Monas memiliki tinggi sekitar 132 meter dan berdiri di area yang luas di jantung Jakarta. Pada bagian puncaknya terdapat bentuk lidah api yang dilapisi emas, melambangkan semangat perjuangan yang terus menyala.
Beberapa unsur desainnya juga mengandung simbol tanggal Proklamasi Kemerdekaan Indonesia, yakni 17 Agustus 1945, yang dihadirkan melalui berbagai elemen arsitektural.
Fungsi edukasi menjadi salah satu peran penting Monas sejak awal pembangunannya. Sementara di bagian dasar monumen, terdapat Museum Sejarah Nasional yang menampilkan rangkaian diorama perjalanan bangsa Indonesia.
Melalui diorama tersebut, pengunjung dapat melihat gambaran berbagai peristiwa penting, mulai dari masa kerajaan di Nusantara, periode kolonialisme, hingga perjuangan menuju kemerdekaan dan perkembangan Indonesia setelahnya.

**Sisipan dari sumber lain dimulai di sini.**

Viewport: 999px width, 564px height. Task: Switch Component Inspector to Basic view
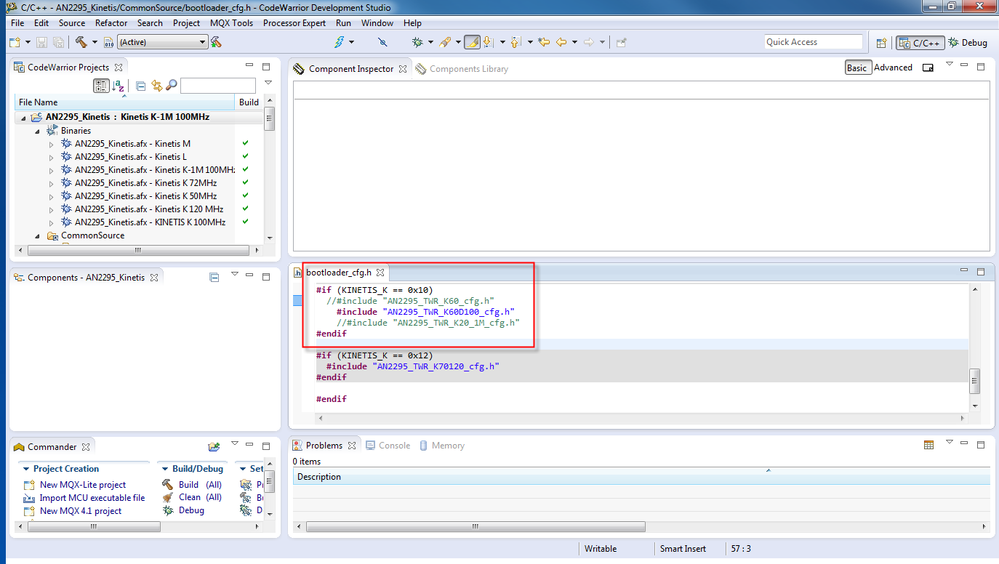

Museum ini menjadi sarana pembelajaran sejarah yang menarik, terutama bagi pelajar dan generasi muda. Dengan pendekatan visual yang mudah dipahami, kisah perjalanan bangsa dapat dipelajari secara lebih hidup dibandingkan dengan hanya melalui buku.
Karena itu, kunjungan ke Monas sering kali tidak hanya dimaknai sebagai aktivitas rekreasi, tetapi juga sebagai pengalaman edukatif yang memperkaya pemahaman tentang sejarah nasional.